# Problem
Copy the records below line for line, changing nothing.

# Task material

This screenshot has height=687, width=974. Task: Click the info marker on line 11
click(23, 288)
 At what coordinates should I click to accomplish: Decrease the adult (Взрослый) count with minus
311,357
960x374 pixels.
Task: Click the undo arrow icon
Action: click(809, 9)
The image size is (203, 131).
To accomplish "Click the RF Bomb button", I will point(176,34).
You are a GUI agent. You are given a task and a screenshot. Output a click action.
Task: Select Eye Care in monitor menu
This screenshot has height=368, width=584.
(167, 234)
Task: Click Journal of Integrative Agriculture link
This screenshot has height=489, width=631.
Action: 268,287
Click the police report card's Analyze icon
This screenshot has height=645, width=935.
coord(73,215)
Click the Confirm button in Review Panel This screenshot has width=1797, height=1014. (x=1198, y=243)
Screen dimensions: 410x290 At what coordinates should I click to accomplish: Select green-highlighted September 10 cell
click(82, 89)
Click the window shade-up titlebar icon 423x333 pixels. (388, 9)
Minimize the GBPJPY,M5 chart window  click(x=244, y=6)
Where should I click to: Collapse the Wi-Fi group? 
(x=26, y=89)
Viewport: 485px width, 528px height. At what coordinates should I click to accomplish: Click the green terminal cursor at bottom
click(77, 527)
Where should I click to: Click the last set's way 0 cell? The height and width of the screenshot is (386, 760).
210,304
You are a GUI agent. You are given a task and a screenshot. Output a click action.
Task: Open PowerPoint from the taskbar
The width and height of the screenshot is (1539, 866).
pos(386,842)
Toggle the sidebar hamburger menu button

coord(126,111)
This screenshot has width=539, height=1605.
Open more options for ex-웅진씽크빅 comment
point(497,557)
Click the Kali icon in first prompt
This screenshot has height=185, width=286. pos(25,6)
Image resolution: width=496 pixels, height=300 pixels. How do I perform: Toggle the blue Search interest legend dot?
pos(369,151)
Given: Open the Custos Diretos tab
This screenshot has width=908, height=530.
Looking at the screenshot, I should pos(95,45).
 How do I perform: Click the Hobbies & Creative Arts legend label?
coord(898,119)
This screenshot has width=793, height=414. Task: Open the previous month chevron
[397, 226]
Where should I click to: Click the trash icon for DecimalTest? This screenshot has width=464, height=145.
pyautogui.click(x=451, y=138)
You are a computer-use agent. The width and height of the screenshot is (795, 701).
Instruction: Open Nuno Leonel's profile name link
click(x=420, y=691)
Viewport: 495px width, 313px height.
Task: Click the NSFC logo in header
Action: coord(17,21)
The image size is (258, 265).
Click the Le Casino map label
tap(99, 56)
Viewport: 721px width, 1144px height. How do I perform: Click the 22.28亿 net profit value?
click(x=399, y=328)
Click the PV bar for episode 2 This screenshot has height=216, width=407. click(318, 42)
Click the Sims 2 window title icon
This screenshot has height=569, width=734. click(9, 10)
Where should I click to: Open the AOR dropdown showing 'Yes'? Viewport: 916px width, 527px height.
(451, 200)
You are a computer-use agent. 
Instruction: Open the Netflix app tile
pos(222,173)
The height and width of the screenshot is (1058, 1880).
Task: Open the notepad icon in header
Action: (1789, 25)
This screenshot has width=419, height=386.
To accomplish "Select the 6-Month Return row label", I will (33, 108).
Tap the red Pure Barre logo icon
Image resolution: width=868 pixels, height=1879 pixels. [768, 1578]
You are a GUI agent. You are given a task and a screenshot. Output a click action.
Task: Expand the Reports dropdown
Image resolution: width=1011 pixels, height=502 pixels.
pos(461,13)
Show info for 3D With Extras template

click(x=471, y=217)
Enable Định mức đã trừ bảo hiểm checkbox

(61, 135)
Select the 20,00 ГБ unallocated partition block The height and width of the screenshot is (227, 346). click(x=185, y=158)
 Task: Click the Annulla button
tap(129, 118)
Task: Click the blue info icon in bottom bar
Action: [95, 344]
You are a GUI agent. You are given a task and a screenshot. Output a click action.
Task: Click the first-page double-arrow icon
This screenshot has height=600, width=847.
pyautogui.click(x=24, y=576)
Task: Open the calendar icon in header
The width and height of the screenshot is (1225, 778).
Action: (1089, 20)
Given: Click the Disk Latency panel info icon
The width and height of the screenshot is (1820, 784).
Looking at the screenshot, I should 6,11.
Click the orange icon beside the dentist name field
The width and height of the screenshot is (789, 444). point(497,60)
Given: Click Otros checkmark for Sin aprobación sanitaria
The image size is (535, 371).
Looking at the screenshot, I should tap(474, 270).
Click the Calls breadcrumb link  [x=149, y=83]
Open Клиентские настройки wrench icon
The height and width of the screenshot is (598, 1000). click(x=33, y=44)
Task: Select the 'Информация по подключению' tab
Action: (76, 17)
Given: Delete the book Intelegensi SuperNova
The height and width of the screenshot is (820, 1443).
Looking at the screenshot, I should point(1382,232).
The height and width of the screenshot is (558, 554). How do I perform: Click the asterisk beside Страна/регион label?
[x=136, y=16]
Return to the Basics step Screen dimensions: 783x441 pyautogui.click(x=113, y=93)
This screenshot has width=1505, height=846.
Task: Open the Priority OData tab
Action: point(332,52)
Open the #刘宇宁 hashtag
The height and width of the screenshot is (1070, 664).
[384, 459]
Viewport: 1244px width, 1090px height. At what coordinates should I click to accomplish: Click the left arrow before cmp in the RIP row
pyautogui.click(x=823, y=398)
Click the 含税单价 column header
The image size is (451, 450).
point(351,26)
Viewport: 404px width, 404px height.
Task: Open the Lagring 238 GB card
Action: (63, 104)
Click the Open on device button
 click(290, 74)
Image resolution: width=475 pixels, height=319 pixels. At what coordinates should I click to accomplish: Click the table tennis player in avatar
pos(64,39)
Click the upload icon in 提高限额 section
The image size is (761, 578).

# Complete answer
This screenshot has height=687, width=974. Task: Click the info marker on line 11
click(23, 288)
 At what coordinates should I click to accomplish: Decrease the adult (Взрослый) count with minus
311,357
960x374 pixels.
Task: Click the undo arrow icon
Action: click(809, 9)
The image size is (203, 131).
To accomplish "Click the RF Bomb button", I will point(176,34).
You are a GUI agent. You are given a task and a screenshot. Output a click action.
Task: Select Eye Care in monitor menu
This screenshot has height=368, width=584.
(167, 234)
Task: Click Journal of Integrative Agriculture link
This screenshot has height=489, width=631.
Action: 268,287
Click the police report card's Analyze icon
This screenshot has height=645, width=935.
coord(73,215)
Click the Confirm button in Review Panel This screenshot has width=1797, height=1014. (x=1198, y=243)
Screen dimensions: 410x290 At what coordinates should I click to accomplish: Select green-highlighted September 10 cell
click(82, 89)
Click the window shade-up titlebar icon 423x333 pixels. (388, 9)
Minimize the GBPJPY,M5 chart window  click(x=244, y=6)
Where should I click to: Collapse the Wi-Fi group? 
(x=26, y=89)
Viewport: 485px width, 528px height. At what coordinates should I click to accomplish: Click the green terminal cursor at bottom
click(77, 527)
Where should I click to: Click the last set's way 0 cell? The height and width of the screenshot is (386, 760).
210,304
You are a GUI agent. You are given a task and a screenshot. Output a click action.
Task: Open PowerPoint from the taskbar
The width and height of the screenshot is (1539, 866).
pos(386,842)
Toggle the sidebar hamburger menu button

coord(126,111)
This screenshot has width=539, height=1605.
Open more options for ex-웅진씽크빅 comment
point(497,557)
Click the Kali icon in first prompt
This screenshot has height=185, width=286. pos(25,6)
Image resolution: width=496 pixels, height=300 pixels. How do I perform: Toggle the blue Search interest legend dot?
pos(369,151)
Given: Open the Custos Diretos tab
This screenshot has width=908, height=530.
Looking at the screenshot, I should pos(95,45).
 How do I perform: Click the Hobbies & Creative Arts legend label?
coord(898,119)
This screenshot has width=793, height=414. Task: Open the previous month chevron
[397, 226]
Where should I click to: Click the trash icon for DecimalTest? This screenshot has width=464, height=145.
pyautogui.click(x=451, y=138)
You are a computer-use agent. The width and height of the screenshot is (795, 701).
Instruction: Open Nuno Leonel's profile name link
click(x=420, y=691)
Viewport: 495px width, 313px height.
Task: Click the NSFC logo in header
Action: coord(17,21)
The image size is (258, 265).
Click the Le Casino map label
tap(99, 56)
Viewport: 721px width, 1144px height. How do I perform: Click the 22.28亿 net profit value?
click(x=399, y=328)
Click the PV bar for episode 2 This screenshot has height=216, width=407. click(318, 42)
Click the Sims 2 window title icon
This screenshot has height=569, width=734. click(9, 10)
Where should I click to: Open the AOR dropdown showing 'Yes'? Viewport: 916px width, 527px height.
(451, 200)
You are a computer-use agent. 
Instruction: Open the Netflix app tile
pos(222,173)
The height and width of the screenshot is (1058, 1880).
Task: Open the notepad icon in header
Action: (1789, 25)
This screenshot has width=419, height=386.
To accomplish "Select the 6-Month Return row label", I will (33, 108).
Tap the red Pure Barre logo icon
Image resolution: width=868 pixels, height=1879 pixels. [768, 1578]
You are a GUI agent. You are given a task and a screenshot. Output a click action.
Task: Expand the Reports dropdown
Image resolution: width=1011 pixels, height=502 pixels.
pos(461,13)
Show info for 3D With Extras template

click(x=471, y=217)
Enable Định mức đã trừ bảo hiểm checkbox

(61, 135)
Select the 20,00 ГБ unallocated partition block The height and width of the screenshot is (227, 346). click(x=185, y=158)
 Task: Click the Annulla button
tap(129, 118)
Task: Click the blue info icon in bottom bar
Action: [95, 344]
You are a GUI agent. You are given a task and a screenshot. Output a click action.
Task: Click the first-page double-arrow icon
This screenshot has height=600, width=847.
pyautogui.click(x=24, y=576)
Task: Open the calendar icon in header
The width and height of the screenshot is (1225, 778).
Action: (1089, 20)
Given: Click the Disk Latency panel info icon
The width and height of the screenshot is (1820, 784).
Looking at the screenshot, I should 6,11.
Click the orange icon beside the dentist name field
The width and height of the screenshot is (789, 444). point(497,60)
Given: Click Otros checkmark for Sin aprobación sanitaria
The image size is (535, 371).
Looking at the screenshot, I should tap(474, 270).
Click the Calls breadcrumb link  [x=149, y=83]
Open Клиентские настройки wrench icon
The height and width of the screenshot is (598, 1000). click(x=33, y=44)
Task: Select the 'Информация по подключению' tab
Action: (76, 17)
Given: Delete the book Intelegensi SuperNova
The height and width of the screenshot is (820, 1443).
Looking at the screenshot, I should point(1382,232).
The height and width of the screenshot is (558, 554). How do I perform: Click the asterisk beside Страна/регион label?
[x=136, y=16]
Return to the Basics step Screen dimensions: 783x441 pyautogui.click(x=113, y=93)
This screenshot has width=1505, height=846.
Task: Open the Priority OData tab
Action: point(332,52)
Open the #刘宇宁 hashtag
The height and width of the screenshot is (1070, 664).
[384, 459]
Viewport: 1244px width, 1090px height. At what coordinates should I click to accomplish: Click the left arrow before cmp in the RIP row
pyautogui.click(x=823, y=398)
Click the 含税单价 column header
The image size is (451, 450).
point(351,26)
Viewport: 404px width, 404px height.
Task: Open the Lagring 238 GB card
Action: (63, 104)
Click the Open on device button
 click(290, 74)
Image resolution: width=475 pixels, height=319 pixels. At what coordinates should I click to accomplish: Click the table tennis player in avatar
pos(64,39)
Click the upload icon in 提高限额 section
The image size is (761, 578).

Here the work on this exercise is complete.